Heterogenous Lists

I’m used to C’s version of unions and structs. In C a union is simply a spot of memory into which various types of things can be stored. C doesn’t do all that much checking on the data types though. For example, if you construct a union of an 4-byte int and a 4-byte double. C will allow you to assign to the int and then later read from the double. Because these values share the same memory space, you will very likely get back garbage (the bytes of the int will be interpreted as if they were actually a double). C essentially allows you to subvert the type system in this fashion, leaving it up to the (unreliable) programmer to keep track of the type which is stored in that location, so that those bits are not ever used as if they represented a different type. C++ inherits this feature, making it especially dangerous, because the programmer might accidentally pull out the wrong class, and thus use those bits for a nonsensical dynamic method resolution.

What would be really nice is to have a union type, which the compiler is able to check for you. According to section 7.3 Records (Structures) and Variants (Unions) of Programming Language Pragmatics, Ada requires the use of a discriminant in its variants. Essentially, this means that the compiler is able to keep track of what type of value that part of memory represents. It also disallows converting of types. Once a value of type A is stored in that location, it will always be treated as type A, and never as a type B. This tag uses up extra memory, but does help provide type safety.

Also, in C, there is the array. Essentially a packed section of memory that contains many of the same type of object. It’s homogeneous. Only one type can be stored in it. Since I started using some of the more dynamic scripting languages, I’ve always found homogeneous data structures to be quite constraining. It’s just so inflexible to store a list of only one kind of thing. Many times I like to store a list (preserves order) of different kinds of things. I like heterogeneous lists. But how to implement them?

In C we can easily create a union of all the different types we might want to put in the list, and then just put them in like that. But wait! When we pull them out, we’ve now forgotten what type we used when we put them in. So we could create a struct with a tag (to tell us the type) and a union to store the data. Then every time we pull a value out of the array, we first look and the tag, and then use the appropriate data type. The compiler will be in the dark about most of this, and won’t catch certain mistakes (namely, pulling a value out as the wrong type, or omitting a type*)

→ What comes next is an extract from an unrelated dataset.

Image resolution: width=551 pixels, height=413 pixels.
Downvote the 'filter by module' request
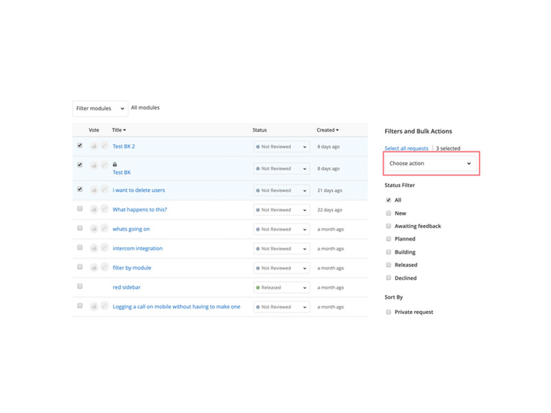pos(105,267)
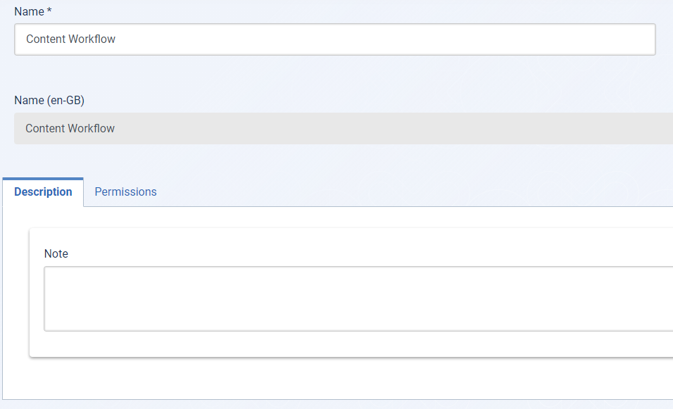
Task: Click the Name text input field
Action: [x=334, y=39]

In my dream language, I definitely want the compiler to type check my unions, such that I don’t accidentally try to pull out data with a different type than was used when I put it in. In this way I would be able to safely and easily create a heterogeneous list by simply creating a homogeneous list of unions. There will probably be a large run-time type-checking or tag-verifying code that would be unavoidable, but I’d like to make the analysis as static as possible for performance and safety reasons. I’m hoping that a typing system with powerful enough type-inference could help me out with that a bit.


* Actually, if the tag is an enum then C++ will verify that any switch-case exhaustively checks the enum. So omitting a type should raise a compiler warning.